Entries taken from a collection
++++++++

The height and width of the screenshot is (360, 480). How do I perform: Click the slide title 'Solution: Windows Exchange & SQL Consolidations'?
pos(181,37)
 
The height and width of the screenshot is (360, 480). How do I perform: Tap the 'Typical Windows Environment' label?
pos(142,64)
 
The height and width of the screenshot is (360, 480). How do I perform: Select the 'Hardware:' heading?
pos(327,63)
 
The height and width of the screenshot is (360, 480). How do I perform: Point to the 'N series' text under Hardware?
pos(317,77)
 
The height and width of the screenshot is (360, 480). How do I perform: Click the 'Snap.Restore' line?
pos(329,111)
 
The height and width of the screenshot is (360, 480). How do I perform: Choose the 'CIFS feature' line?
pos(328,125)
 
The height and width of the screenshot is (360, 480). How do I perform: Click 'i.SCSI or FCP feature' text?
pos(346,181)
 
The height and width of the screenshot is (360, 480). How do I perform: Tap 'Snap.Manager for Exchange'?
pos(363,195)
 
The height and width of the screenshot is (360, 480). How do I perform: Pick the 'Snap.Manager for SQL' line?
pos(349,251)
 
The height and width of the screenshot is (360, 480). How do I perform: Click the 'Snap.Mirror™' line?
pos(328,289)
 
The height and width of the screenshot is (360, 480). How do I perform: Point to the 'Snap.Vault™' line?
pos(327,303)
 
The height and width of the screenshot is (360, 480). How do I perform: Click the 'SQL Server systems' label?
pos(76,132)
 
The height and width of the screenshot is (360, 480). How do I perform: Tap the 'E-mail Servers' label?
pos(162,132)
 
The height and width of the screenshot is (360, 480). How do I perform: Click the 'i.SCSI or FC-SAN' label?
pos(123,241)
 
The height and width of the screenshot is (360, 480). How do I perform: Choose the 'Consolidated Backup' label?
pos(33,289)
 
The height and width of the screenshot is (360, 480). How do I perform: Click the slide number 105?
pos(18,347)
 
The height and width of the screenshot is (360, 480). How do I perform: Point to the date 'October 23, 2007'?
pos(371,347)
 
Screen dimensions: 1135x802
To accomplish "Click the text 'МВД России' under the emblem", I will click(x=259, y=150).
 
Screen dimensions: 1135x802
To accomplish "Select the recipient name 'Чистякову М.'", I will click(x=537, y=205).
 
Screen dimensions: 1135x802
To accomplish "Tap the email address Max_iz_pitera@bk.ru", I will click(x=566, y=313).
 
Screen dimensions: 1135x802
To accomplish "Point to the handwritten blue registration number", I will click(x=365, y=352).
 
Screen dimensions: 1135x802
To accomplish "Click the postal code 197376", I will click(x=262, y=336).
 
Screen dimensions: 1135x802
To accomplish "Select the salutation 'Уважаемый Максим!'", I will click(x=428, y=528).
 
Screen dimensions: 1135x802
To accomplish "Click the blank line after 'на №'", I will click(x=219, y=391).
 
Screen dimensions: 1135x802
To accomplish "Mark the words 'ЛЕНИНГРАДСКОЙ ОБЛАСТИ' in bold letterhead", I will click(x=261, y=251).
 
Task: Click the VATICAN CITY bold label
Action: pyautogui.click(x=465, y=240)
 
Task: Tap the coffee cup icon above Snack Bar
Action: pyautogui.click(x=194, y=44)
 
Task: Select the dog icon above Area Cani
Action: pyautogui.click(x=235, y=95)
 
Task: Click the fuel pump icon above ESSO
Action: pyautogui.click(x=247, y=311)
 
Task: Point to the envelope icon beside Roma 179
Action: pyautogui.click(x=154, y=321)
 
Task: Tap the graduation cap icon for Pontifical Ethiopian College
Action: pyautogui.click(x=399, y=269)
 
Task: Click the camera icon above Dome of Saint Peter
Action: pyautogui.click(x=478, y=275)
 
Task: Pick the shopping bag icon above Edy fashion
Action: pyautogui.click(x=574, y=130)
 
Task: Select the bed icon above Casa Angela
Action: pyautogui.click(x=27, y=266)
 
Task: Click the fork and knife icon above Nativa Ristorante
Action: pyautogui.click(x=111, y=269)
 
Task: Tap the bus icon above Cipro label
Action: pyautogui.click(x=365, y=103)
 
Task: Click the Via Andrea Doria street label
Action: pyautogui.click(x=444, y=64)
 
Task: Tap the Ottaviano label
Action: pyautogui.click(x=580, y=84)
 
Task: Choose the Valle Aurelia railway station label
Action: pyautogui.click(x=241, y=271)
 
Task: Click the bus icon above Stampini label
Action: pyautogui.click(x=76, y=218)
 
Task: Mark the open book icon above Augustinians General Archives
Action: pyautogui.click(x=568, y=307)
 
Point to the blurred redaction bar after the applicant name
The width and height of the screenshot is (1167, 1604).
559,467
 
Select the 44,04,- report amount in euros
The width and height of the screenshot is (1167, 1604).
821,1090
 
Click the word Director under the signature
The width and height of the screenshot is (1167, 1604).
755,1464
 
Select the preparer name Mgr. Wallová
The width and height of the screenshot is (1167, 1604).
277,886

++++++++

What is needed: Pull out the rows that begin at the line containing "the 'E-mail Servers' label?" and end after the line containing "Action: pyautogui.click(x=154, y=321)", and copy them out line for line with no changes.

Answer to this problem:
The height and width of the screenshot is (360, 480). How do I perform: Tap the 'E-mail Servers' label?
pos(162,132)
 
The height and width of the screenshot is (360, 480). How do I perform: Click the 'i.SCSI or FC-SAN' label?
pos(123,241)
 
The height and width of the screenshot is (360, 480). How do I perform: Choose the 'Consolidated Backup' label?
pos(33,289)
 
The height and width of the screenshot is (360, 480). How do I perform: Click the slide number 105?
pos(18,347)
 
The height and width of the screenshot is (360, 480). How do I perform: Point to the date 'October 23, 2007'?
pos(371,347)
 
Screen dimensions: 1135x802
To accomplish "Click the text 'МВД России' under the emblem", I will click(x=259, y=150).
 
Screen dimensions: 1135x802
To accomplish "Select the recipient name 'Чистякову М.'", I will click(x=537, y=205).
 
Screen dimensions: 1135x802
To accomplish "Tap the email address Max_iz_pitera@bk.ru", I will click(x=566, y=313).
 
Screen dimensions: 1135x802
To accomplish "Point to the handwritten blue registration number", I will click(x=365, y=352).
 
Screen dimensions: 1135x802
To accomplish "Click the postal code 197376", I will click(x=262, y=336).
 
Screen dimensions: 1135x802
To accomplish "Select the salutation 'Уважаемый Максим!'", I will click(x=428, y=528).
 
Screen dimensions: 1135x802
To accomplish "Click the blank line after 'на №'", I will click(x=219, y=391).
 
Screen dimensions: 1135x802
To accomplish "Mark the words 'ЛЕНИНГРАДСКОЙ ОБЛАСТИ' in bold letterhead", I will click(x=261, y=251).
 
Task: Click the VATICAN CITY bold label
Action: pyautogui.click(x=465, y=240)
 
Task: Tap the coffee cup icon above Snack Bar
Action: pyautogui.click(x=194, y=44)
 
Task: Select the dog icon above Area Cani
Action: pyautogui.click(x=235, y=95)
 
Task: Click the fuel pump icon above ESSO
Action: pyautogui.click(x=247, y=311)
 
Task: Point to the envelope icon beside Roma 179
Action: pyautogui.click(x=154, y=321)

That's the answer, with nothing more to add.